▶ [ESERCIZI DA SVOLGERE]:
1. Elenca tutte le fasi della nostra vita in cui, secondo il testo sulla Pasqua, si riflette lo scorrere delle stagioni.
2. Indica il titolo del saggio di Carl Gustav Jung del 1931 citato nel testo sulla Pasqua.
3. Trascrivi senza modifiche la parte del testo sulla Pasqua che si apre con le parole contenenti "In questo articolo" e si chiude con "di queste cristianizzazioni.".

In questo articolo intendo affrontare il significato profondo e simbolico della festa pasquale, come spesso faccio per le celebrazioni della cosiddetta “ruota dell’anno”, ovvero il ciclo naturale delle stagioni, commemorato con la celebrazione di otto “sabbat” ovvero festività. Secondo il neopaganesimo, tutte le cose della natura sono cicliche, compreso lo scorrere del tempo che viene immaginato come una ruota che gira incessantemente; lo scorrere delle stagioni si riflette nella nostra vita: nascita, crescita, declino e morte. Molte di queste Sabbat sono state poi cristianizzate nella lotta contro il paganesimo. La pasqua è il risultato di una di queste cristianizzazioni.
Nelle vecchie leggende, Inanna è conosciuta come colei che affronta un viaggio nelle tenebre degli inferi per trovare la luce. La luce che diventa simbolo di verità e di rinascita. Come Perfesefone anche lei sacrifica qualcosa per intraprendere un percorso. Tutti Noi dovremmo sacrificare qualcosa per trascendere, per rinascere, per evolverci.
Ma andiamo per gradi. Come dicevo è fondamentale entrare dentro il senso profondo e simbolico della nostra vita e mai momento migliore è offerto da queste ricorrenze della ruota dell’anno, in quanto momenti fortemente simbolici. Ma perché, qualcuno potrebbe chiedersi, una psicologa si occupa di ricorrenze pagane, riti, tradizioni? In un saggio del 1931, intitolato “Problema fondamentale della psicologia contemporanea”, lo psicanalista Carl Gustav Jung insiste sulla necessità di superare l’errata visione di psicologia che stava prendendo piede nell’800, ovvero una “psicologia senz’anima”, che considera la “realtà psichica come una specie di secrezione ghiandolare”, in quanto si stava tentando (sull’onda del Positivismo) di “cosificare” la mente. Jung invita dunque a recuperare la più antica concezione di una “psicologia con anima”: “Dobbiamo quindi rifarci, di buon grado o no, alla dottrina dell’anima dei nostri progenitori, dato che furono appunto loro a formulare ipotesi consimili. La concezione antica era che l’anima fosse essenzialmente la vita del corpo, il soffio vitale, una sorta di energia vitale immessa nel mondo fisico, ossia nella spazialità, durante la gravidanza o all’atto della nascita o della concezione, e destinata ad abbandonare il corpo con l’ultimo respiro”.

▶ [ESTRATTI DEL DATASET]:
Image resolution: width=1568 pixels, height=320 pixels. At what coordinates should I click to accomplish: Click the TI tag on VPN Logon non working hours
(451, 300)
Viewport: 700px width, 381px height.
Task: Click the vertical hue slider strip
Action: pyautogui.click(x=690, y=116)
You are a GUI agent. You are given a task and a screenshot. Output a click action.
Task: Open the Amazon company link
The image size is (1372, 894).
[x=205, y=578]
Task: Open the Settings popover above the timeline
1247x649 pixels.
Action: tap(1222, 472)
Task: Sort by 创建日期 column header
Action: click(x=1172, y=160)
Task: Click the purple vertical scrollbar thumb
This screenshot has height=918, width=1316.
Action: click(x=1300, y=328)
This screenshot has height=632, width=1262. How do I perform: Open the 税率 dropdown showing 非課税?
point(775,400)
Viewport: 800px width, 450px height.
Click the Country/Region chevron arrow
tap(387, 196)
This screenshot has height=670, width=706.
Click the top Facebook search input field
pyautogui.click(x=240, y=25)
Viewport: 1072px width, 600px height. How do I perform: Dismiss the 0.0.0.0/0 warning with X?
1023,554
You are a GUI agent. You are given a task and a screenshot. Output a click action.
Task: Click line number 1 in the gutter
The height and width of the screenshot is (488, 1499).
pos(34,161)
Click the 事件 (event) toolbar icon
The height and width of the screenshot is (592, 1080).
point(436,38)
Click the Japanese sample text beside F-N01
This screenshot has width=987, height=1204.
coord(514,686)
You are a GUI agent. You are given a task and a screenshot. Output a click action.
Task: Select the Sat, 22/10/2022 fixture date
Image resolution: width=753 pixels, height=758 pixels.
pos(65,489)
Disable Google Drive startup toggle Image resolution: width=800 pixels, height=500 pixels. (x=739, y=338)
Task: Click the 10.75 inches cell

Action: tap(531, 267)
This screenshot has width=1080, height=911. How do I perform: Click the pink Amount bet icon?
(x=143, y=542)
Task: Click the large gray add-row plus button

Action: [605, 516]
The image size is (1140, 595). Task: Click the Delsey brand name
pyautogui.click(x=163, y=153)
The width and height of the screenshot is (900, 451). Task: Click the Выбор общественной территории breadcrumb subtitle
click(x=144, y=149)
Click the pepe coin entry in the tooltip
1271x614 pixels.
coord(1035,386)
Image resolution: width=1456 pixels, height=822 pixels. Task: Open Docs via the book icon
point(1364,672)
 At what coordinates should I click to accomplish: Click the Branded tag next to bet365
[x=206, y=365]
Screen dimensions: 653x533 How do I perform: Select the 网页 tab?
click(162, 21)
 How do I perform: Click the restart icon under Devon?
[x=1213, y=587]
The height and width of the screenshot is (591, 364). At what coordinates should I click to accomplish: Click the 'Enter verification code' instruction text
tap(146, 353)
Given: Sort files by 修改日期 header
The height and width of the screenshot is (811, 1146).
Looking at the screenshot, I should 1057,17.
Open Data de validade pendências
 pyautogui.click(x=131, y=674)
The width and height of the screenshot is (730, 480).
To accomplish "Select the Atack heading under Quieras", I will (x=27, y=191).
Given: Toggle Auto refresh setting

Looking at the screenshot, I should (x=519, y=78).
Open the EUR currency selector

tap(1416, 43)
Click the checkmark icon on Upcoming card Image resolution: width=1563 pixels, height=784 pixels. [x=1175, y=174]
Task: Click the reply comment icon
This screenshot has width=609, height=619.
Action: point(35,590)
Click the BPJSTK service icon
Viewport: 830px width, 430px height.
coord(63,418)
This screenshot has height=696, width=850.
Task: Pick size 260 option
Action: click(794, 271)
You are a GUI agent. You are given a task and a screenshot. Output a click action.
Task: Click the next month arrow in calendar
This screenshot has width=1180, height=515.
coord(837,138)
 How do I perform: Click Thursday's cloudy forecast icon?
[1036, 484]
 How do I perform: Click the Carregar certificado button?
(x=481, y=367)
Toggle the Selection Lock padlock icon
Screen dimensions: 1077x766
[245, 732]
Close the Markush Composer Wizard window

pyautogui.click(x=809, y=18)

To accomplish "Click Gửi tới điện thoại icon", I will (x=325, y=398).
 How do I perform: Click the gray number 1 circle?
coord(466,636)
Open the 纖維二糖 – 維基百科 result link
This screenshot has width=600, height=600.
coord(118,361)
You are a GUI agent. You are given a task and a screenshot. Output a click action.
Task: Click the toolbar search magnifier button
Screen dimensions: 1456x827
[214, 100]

▶ [SOLUZIONI]:
1. Nascita, crescita, declino e morte.

2. "Problema fondamentale della psicologia contemporanea".

3.
In questo articolo intendo affrontare il significato profondo e simbolico della festa pasquale, come spesso faccio per le celebrazioni della cosiddetta “ruota dell’anno”, ovvero il ciclo naturale delle stagioni, commemorato con la celebrazione di otto “sabbat” ovvero festività. Secondo il neopaganesimo, tutte le cose della natura sono cicliche, compreso lo scorrere del tempo che viene immaginato come una ruota che gira incessantemente; lo scorrere delle stagioni si riflette nella nostra vita: nascita, crescita, declino e morte. Molte di queste Sabbat sono state poi cristianizzate nella lotta contro il paganesimo. La pasqua è il risultato di una di queste cristianizzazioni.